The Gate of Pardon which gives entrance to the Court of Oranges has a horseshoe arch, surmounted by three smaller arches, and which are decorated with paintings of no value. This gateway is not Moorish, but a later addition built by the Christians in imitation of the gate at Seville Cathedral.

The Court of Oranges was used by the Moslems for ablution before entering the mosque. It is a wide space, with palms, orange-trees, and fountains, and a colonnade. It is the most beautiful spot in Cordova, cool and gracefully shaded, and when the orange-trees are in flower a fragrance pervades the place. Once there were nineteen beautiful gateways leading into the court, and these were uniform with the nineteen aisles. The famous fountain of Abderahman stands in the centre of the court. Here all day the women of Cordova are gathered. They come one by one, or in groups together. Each carries her red-brown pitcher for water. It is the meeting-place where the day’s gossip is exchanged. Always there is the sound of laughter and gay chattering. All the Cordovese appear to be happy.

We enter the mosque by the Puerta de las Palmas; the eyes are dazed by the endless columns and profusion of arches, numbering nearly nine hundred. Nowhere are there such columns and arches as these. Every stone has its history. Marble, porphyry, and jasper are the material, and the arches are painted red and white. The effect is indescribable. I believe that there are not two columns alike in point of decorative detail. Some of the arches are of horseshoe shape, and some are round. But symmetry is retained; the whole interior gives a delightful impression of grace and elegance.

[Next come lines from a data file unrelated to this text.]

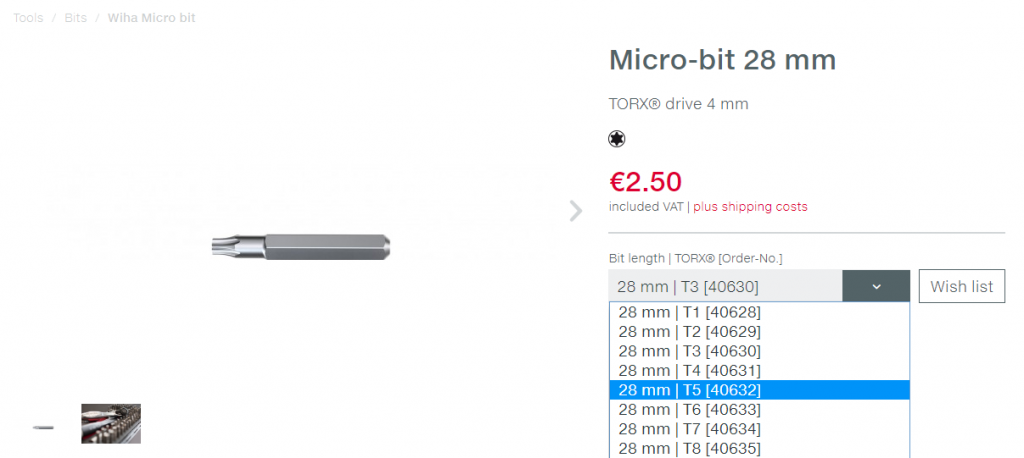
Task: Navigate to Bits breadcrumb
Action: point(76,18)
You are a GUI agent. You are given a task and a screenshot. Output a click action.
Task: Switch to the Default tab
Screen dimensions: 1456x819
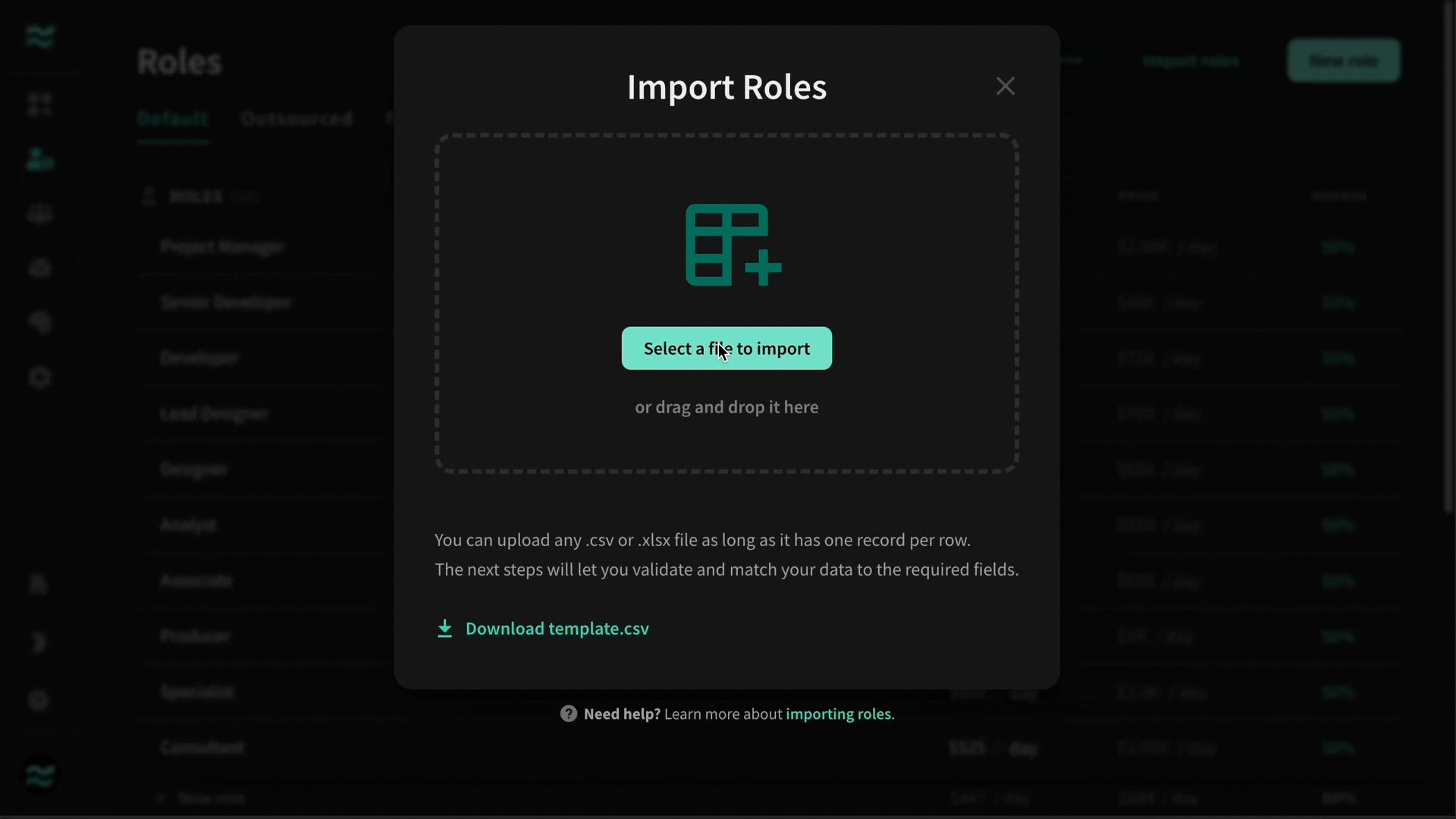click(172, 119)
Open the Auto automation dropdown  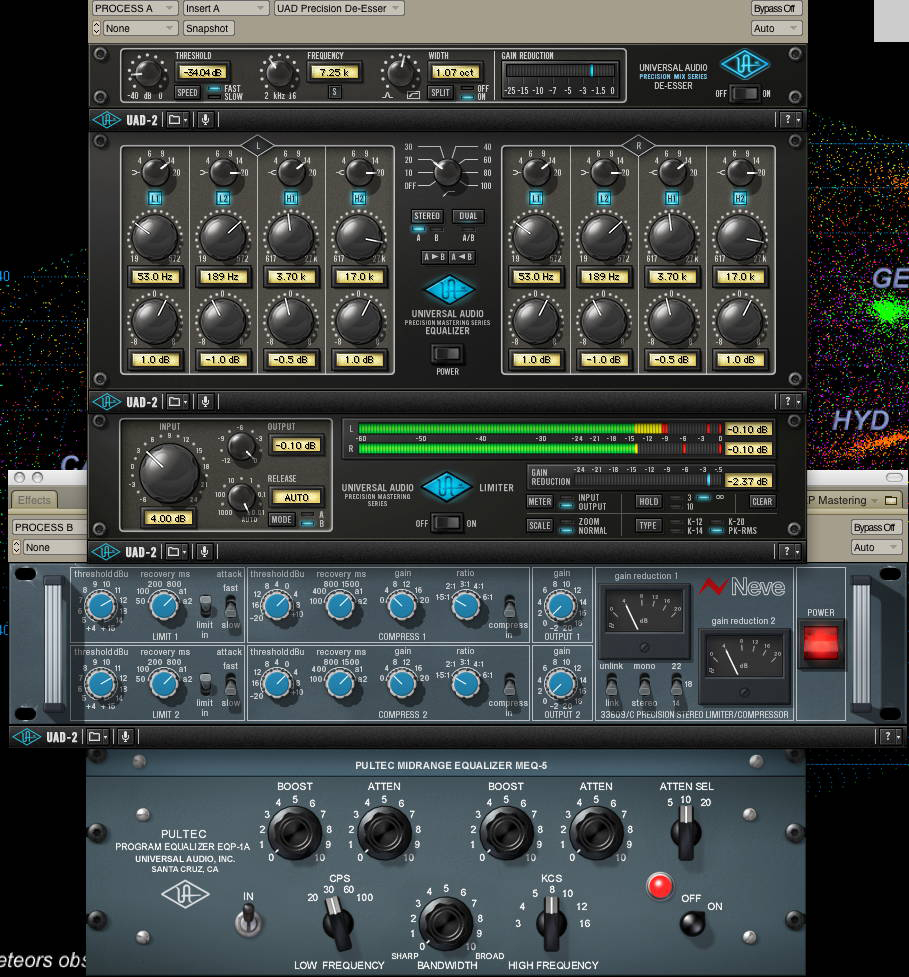point(775,28)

Look up at the wondrous ceiling. Its wealth of colour is dazzling. When the thousands of lamps were lit, the ceiling shone with gold and brilliant colours. In some parts the ceilings of the mosque are embellished with paintings, and a number of cufic inscriptions are seen among the decorative designs.

De Amicis, writing of the Mosque of Cordova, says: “Imagine a forest, fancy yourself in the densest part of it, and that you can see nothing but the trunks of trees. So in this mosque, on whatever side you look, the eye loses itself among the columns. It is a forest of marble, whose confines one cannot discover. You follow with your eye, one by one, the very long rows of columns that interlace at every step with numberless other rows, and you reach a semi-obscure background, in which other columns seem to be gleaming. There are nineteen aisles, which extend from north to south, traversed by thirty-three others, supported, among them all by more than nine hundred columns of prophyry, jasper, breccia, and marbles of every colour.”

The walls and ceiling of parts of the building are in marvellous preservation. They gleam with an infinite opulence of colour; they are elaborately embellished with almost every conceivable form of arabesques, bas-reliefs, and Moorish designs, painted in wonderful hues and rich in gilt.

The Mihrâb is the prime glory of the building. It was first erected and adorned by Abderahman I., and a second prayer-recess was constructed by the second Abderaham. The third Mihrâb dates from 961, and was erected in the time of the Caliph Hakam II. It is one of the finest specimens of Moorish art extant. Here the Koran was kept, and the most solemn rites were performed in the days of the great caliphs.

The cupola of this superb sanctuary is carved in the shape of a pine-apple, decorated with shell-like ornaments, and painted lavishly in gold, blue, and red. There are delicate pillars of marble, with gold capitals. The niches of the dome are beautifully painted, and the chief arch is decorated with mosaics. Over the arch is an inscription in gold on a ground of blue.

The slender pillars and graceful double arches of the entrance to the vestibule of the Mihrâb are examples of Moorish architecture in its finest manifestation. Very gorgeous and intricate is the design of the façade of the Mihrâb. The portal is a horseshoe arch, handsomely ornamented, and above runs a tier of smaller horseshoe arches. This is surmounted by other arches, gracefully interlaced, and adorned with a profusion of mosaics and decorations in colour.

When the mosque was converted into a Christian cathedral under the name of Santa Maria, the side aisles were divided into about forty chapels. The variety of the architectural styles in this great building range from the Moorish to the baroque and the plateresque. Charles V. was partly responsible for the choir, which gives a strange note of discord to the harmony of the Moorish temple. But the emperor lamented having granted leave to the Chapter to build the Coro, for upon seeing the structure, he exclaimed: “You have built what you or others might have built anywhere, but you have destroyed something that was unique in the world.” To construct the choir, a part of the beautiful Morisco ceiling was destroyed, and commonplace vaulting took its place.